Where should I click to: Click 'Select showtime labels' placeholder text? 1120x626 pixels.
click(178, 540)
──────────────────────────────
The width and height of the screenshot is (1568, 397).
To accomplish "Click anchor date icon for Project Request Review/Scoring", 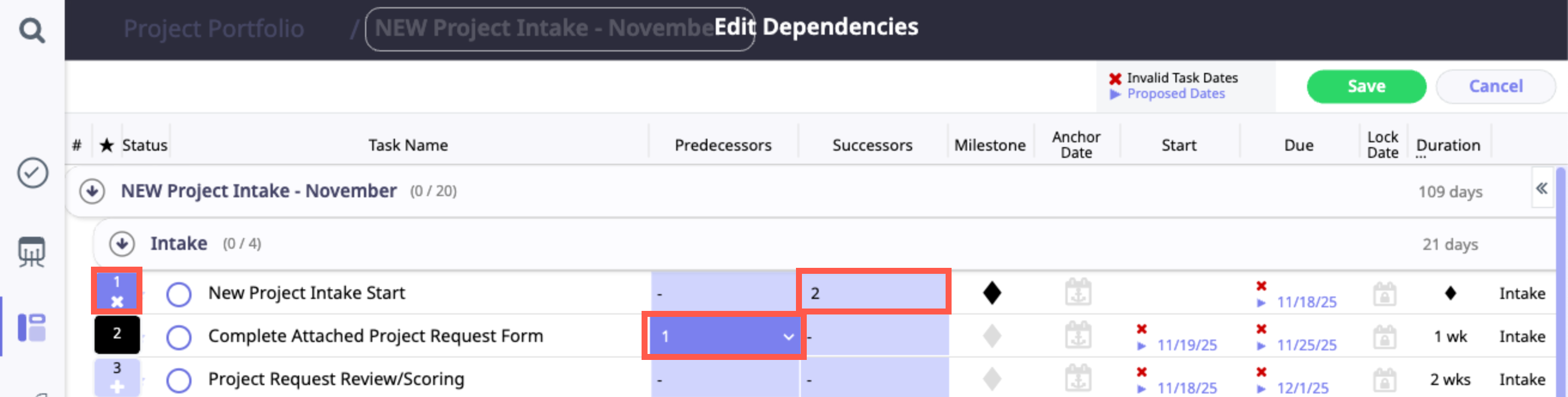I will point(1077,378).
──────────────────────────────
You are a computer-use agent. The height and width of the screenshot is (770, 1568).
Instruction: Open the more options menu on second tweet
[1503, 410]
──────────────────────────────
> [What to produce]
Track down all lines above with the string "height" and copy them.

> [Response to the task]
The width and height of the screenshot is (1568, 397).
You are a computer-use agent. The height and width of the screenshot is (770, 1568).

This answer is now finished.